▶ TASK BRIEF: Can you transcribe the part of the data that opens with the line containing "Viewport: 1325px width, 829px height." and closes with the line containing "Action: click(927, 74)", leaving the pictures out of your answer?

▶ RECORDS SHOWN:
☆ ☆ ☆ ☆
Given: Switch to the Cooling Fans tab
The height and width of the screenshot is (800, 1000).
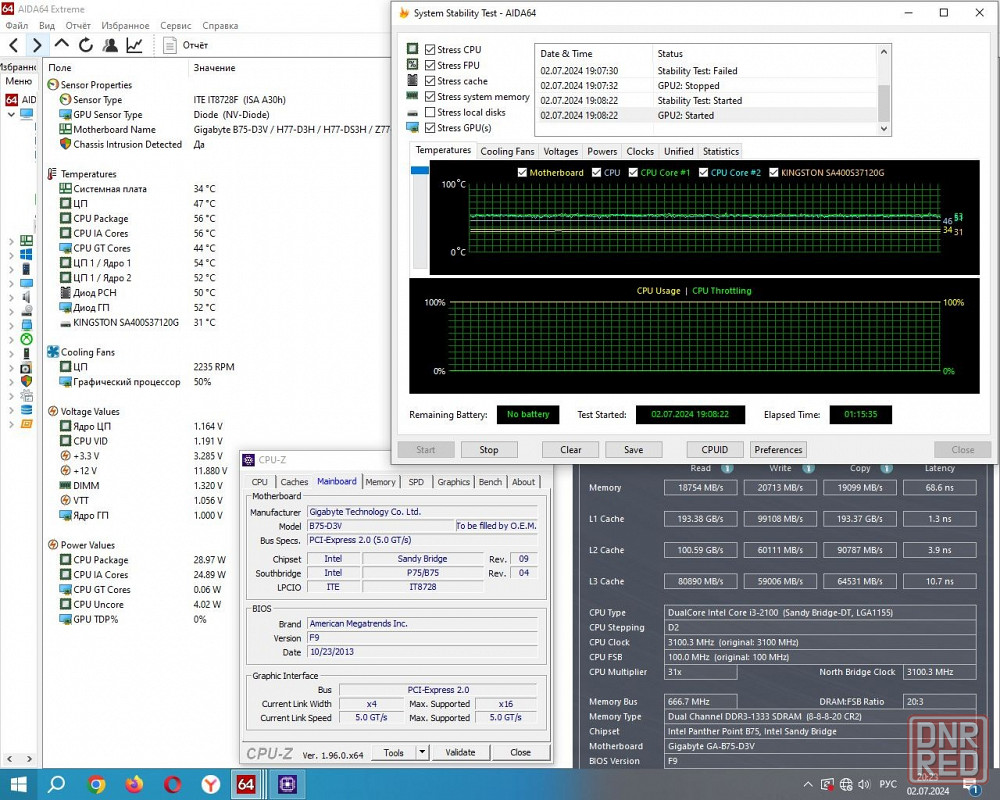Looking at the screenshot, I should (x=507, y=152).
☆ ☆ ☆ ☆
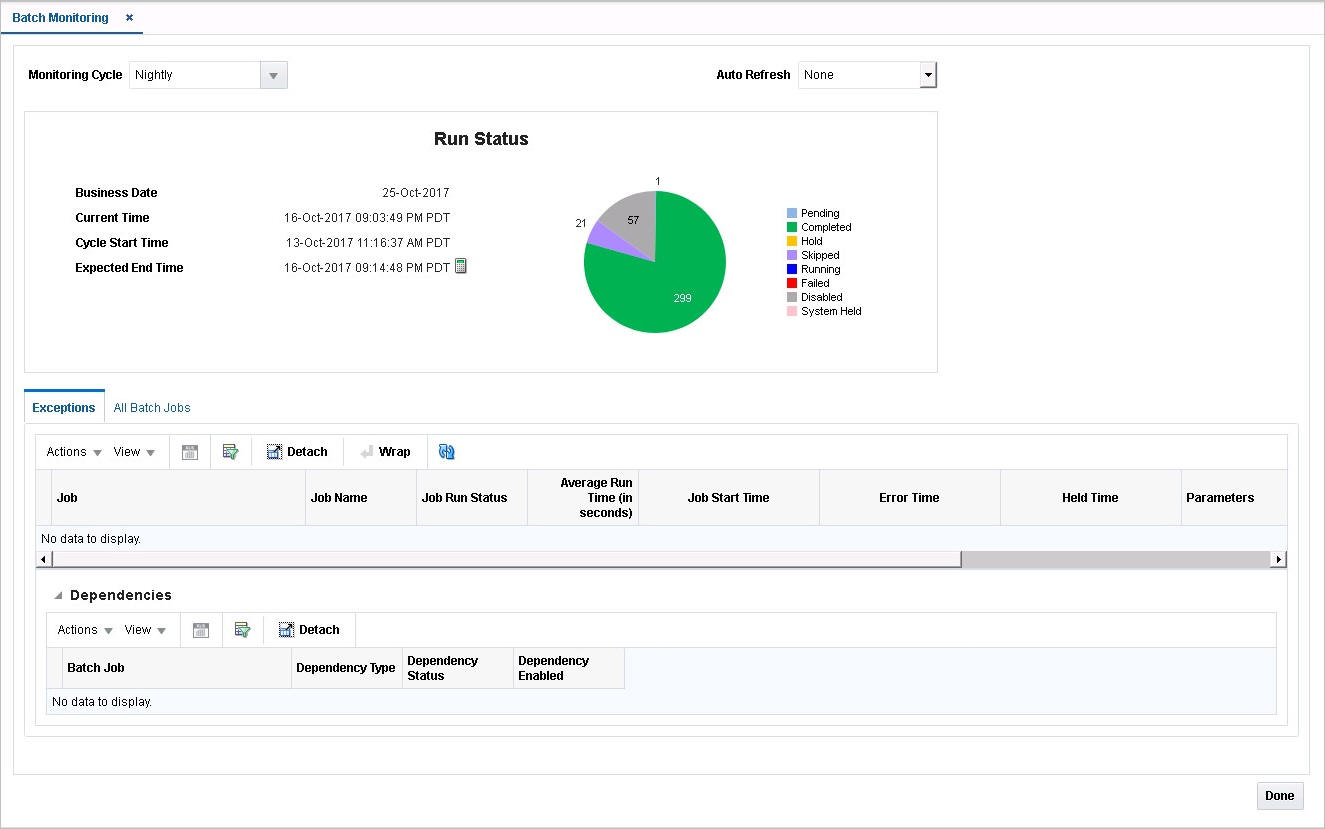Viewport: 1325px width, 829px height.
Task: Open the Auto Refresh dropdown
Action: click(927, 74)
☆ ☆ ☆ ☆
▶ SOLVED EXERCISE:
Viewport: 1325px width, 829px height.
Task: Open the Auto Refresh dropdown
Action: click(927, 74)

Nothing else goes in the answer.